THE SHUSWAP COUNTRY

THE SHUSWAP COUNTRY

$25.00

The Shuswap Country by Erskine Burnett

 FOREWORD by Mark Forseyth, author and former CBC Almanac host

 Treasures come in assorted shapes and sizes. They might be a grandmother’s beaded purse, or an old apple basket like one resting atop my bookshelf that transports me to the family farm, with voices shouting from treetops as we pluck Macs and Golden Delicious. A personal scrapbook can also be an unexpected treasure, and The Shuswap Country by Erskine Burnett is just that. 

 A transplanted Scotsman, Erskine was smitten by the Shuswap where he tended a fruit orchard and with his wife Alice, raised a family. Over the decades he explored every nook and cranny, with the keen eye of a newcomer. He motored, camped and trekked, following every conceivable route in the 1930s and 1940s.

 The Shuswap Country is his travelogue of observations, characters, anecdotes, puns, tall tales with a smattering of corny humour. It’s also bursting with crisp, clear photographs snapped by the author, making this a priceless document of pioneers, community halls, “auto camps,” train stations, sawmills, Main streets and pristine mountain meadows. Some of those meadows are now preserved inside provincial park boundaries like the Monashee.

 Erskine had the heart of a poet. He was captured by the shifting quality of light as it tracked across the landscape, or the “sombre green” of fir trees contrasted against the “bright green of birch.” A storm moving down Adams Lake, “has its own moods like temperamental humans.” He revels in flora and fauna – lupines, swallowtail butterflies, or a porcupine that made the mistake of munching into a packsack.
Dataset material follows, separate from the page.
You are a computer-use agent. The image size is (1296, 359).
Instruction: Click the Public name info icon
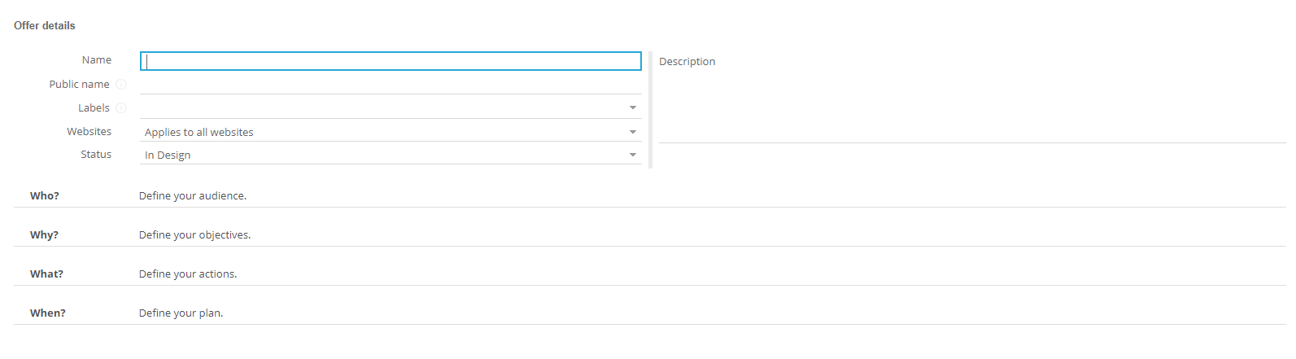[x=121, y=85]
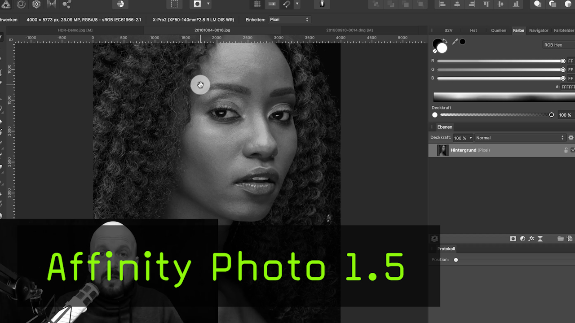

 His hand-drawn map at the beginning of the book is handy to help understand where we’re travelling next over these twelve journeys. Whether it’s high in the mountains to chat up sheep herders, or down into lush valleys with sweet alfalfa and Herefords dotting the countryside. A gregarious traveller, Erskine was usually certain to make a new friend, or break bread with an old one. He travelled on a road network that was still under development. “The best thing that can be said for the roads at present is there is room for improvement,” he sputters while motoring in the Eagle Valley near Malakwa.

 He loved to fish the region’s lakes and streams, with dreams of landing a trout for dinner. “A Sugar Lake trout cooked alfresco over a campfire is something to be remembered.” He seems to know every fishing lodge intimately, and where to buy worms at 10 cents a dozen. One is startled to read that canned “red” salmon was so plentiful that local people grew tired of it. Today, as we watch sockeye stocks crash it’s shocking to think that a bounty that has sustained Indigenous peoples for thousands of years can no longer be counted on. A devastation that has occurred within two or three lifetimes.

 The Shuswap Country might hook you into exploring this underappreciated region, it’s much more than a rest stop on the way to elsewhere.  There is an honouring and celebration of the rural existence that is now mostly a memory. We should all visit and take Erskine’s scrapbook along to help see what’s been lost, and what may still be found.